In scena al teatro Cilea di Napoli, fino al 4 dicembre, “Il divorzio dei compromessi sposi” lo spettacolo scritto e diretto da un esilarante Carlo Buccirosso.
Una trama che da secoli istruisce ed intrattiene, scolari e cultori della letteratura italiana: “I promessi sposi” di Alessandro Manzoni rappresenta un inamovibile caposaldo della storia letteraria del nostro Paese e mettere le mani su quel romanzo vuol dire farsi carico di una responsabilità tutt’altro che di poco conto che, tuttavia, non sembra gravare sulle spalle di Buccirosso che, da sempre, ha riscontrato nell’arte di non prendersi mai sul serio la chiave di lettura più lungimirante e risoluta del suo successo artistico.
Il suo restyling di una delle storie d’amore più celebri al mondo è contraddistinta da due leitmotiv vincenti: la marcata napoletanità che “inonda” la scena, seppur ben amalgamata con molte altre cadenze ed accenti, rilanciando, così, un indiretto messaggio di “fusione tra popoli ed anime identitarie” che non merita di passare in sordina, e il continuo parallelo tra “antico” e “moderno” che diventa un’esilarante passeggiata tra innovazioni e perfino ossessioni tipiche della nostra epoca.
Quella di Buccirosso è una trama meticolosamente imbastita, dove ogni singola battuta s’incastona alla perfezione in un quadro molto ben curato e poliedrico che rappresenta un autentico excursus tra tutte le forme d’arte riproponibili sul palcoscenico, tutte brillantemente espresse, non solo da Buccirosso, ma dall’intero parterre.
Recitazione, danza, canto: lo spettacolo non si limita a divertire, ma allieta ed intrattiene la platea.
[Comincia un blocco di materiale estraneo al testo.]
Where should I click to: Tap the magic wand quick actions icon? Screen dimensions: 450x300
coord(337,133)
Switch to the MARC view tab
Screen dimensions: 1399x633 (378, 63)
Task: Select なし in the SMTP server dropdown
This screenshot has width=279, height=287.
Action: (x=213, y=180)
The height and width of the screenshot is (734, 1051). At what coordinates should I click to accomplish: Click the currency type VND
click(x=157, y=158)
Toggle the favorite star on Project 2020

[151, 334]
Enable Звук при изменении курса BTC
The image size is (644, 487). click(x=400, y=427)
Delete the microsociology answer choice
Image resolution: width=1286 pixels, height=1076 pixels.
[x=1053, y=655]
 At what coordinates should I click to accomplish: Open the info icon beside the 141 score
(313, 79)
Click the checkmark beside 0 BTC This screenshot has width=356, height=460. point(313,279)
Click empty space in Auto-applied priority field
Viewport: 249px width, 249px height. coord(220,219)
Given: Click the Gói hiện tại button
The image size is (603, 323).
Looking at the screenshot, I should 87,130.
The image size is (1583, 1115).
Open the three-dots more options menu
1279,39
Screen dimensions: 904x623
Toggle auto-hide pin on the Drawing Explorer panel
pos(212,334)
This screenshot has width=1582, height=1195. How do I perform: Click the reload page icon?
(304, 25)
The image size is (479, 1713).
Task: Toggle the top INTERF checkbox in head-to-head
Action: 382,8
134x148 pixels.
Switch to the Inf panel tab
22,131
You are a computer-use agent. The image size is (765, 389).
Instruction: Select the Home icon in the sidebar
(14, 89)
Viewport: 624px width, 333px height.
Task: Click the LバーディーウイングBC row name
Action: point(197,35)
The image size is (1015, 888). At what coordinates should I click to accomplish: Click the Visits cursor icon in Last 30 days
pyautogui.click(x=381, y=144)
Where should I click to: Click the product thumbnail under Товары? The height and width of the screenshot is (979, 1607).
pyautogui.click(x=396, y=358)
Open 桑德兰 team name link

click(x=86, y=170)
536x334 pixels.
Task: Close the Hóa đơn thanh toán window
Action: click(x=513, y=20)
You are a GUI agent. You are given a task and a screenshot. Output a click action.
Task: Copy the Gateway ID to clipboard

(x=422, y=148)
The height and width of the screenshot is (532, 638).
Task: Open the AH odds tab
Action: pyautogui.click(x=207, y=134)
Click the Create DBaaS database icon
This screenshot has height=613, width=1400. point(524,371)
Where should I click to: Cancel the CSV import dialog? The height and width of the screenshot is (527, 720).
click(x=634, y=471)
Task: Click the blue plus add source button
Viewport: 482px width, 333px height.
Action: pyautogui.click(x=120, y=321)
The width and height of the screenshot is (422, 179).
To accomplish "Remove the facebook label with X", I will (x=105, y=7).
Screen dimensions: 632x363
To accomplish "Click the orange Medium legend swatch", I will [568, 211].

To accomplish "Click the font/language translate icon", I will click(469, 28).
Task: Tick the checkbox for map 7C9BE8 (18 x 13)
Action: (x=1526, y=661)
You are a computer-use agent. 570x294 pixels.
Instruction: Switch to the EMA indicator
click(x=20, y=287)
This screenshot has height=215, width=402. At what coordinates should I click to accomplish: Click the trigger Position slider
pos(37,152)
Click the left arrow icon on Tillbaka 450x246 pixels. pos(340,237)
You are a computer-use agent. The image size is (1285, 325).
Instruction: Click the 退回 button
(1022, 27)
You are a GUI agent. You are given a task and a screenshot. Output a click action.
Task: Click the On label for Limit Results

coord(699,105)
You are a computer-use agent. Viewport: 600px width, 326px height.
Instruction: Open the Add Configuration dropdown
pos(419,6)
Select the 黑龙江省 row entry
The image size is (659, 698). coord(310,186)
I brani musicali proposti, a loro volta, rappresentano una rivisitazione, forgiata a immagine e somiglianza delle esigenze della trama, di alcuni degli intramontabili successi della canzone classica napoletana e italiana. In tal senso, il Buccirosso in versione Michael Jackson nella rivisitazione di “Thriller”, accompagnato da un corpo di ballo capace di riempire la scena con un’armonica sincronia di movimenti puliti e mai eccessivi, scrive una delle pagine più geniali e divertenti del teatro moderno.
In scena, insieme a Buccirosso, alcuni volti celebri del piccolo schermo, come Veronica Mazza e Antonio Pennarella, oltre a Gino Monteleone, Peppe Miale, Monica Assante Di Tatisso, Claudiafederica Petrella, Giordano Bassetti, Giuseppe Ansaldo, mentre merita una menzione speciale il corpo di ballo, capace di portare in scena quella versatilità artistica che, per effetto dei talent show, rischia di depauperarsi.
Elvira Zingone, Alessandra Calamassi, Alessia Di Maio, Sergio Cunto, Mauro De Palma, Giancarlo Grosso: non solo ballerini, ma artisti completi, capaci di recitare, senza “sparire”, al cospetto dei “big” con i quali dividono il palco e muniti anche di sontuose voci, capaci di conferire alle melodie cantate quel quid in più che impreziosisce e non poco l’anima della trama.
Uno spettacolo che consegna un’entusiasmante consapevolezza: è possibile rivisitare un classico della letteratura italiana in chiave ironica, senza svilirne l’autorevolezza né sbeffeggiarlo e, soprattutto, quella copiosa sterzata di napoletanità consente di toccare con mano tutta la preponderante forza insita nella nostra cultura e anche nella nostra indole, a patto che, a immagine e somiglianza del “modello Buccirosso”, se ne sappia fare buon uso.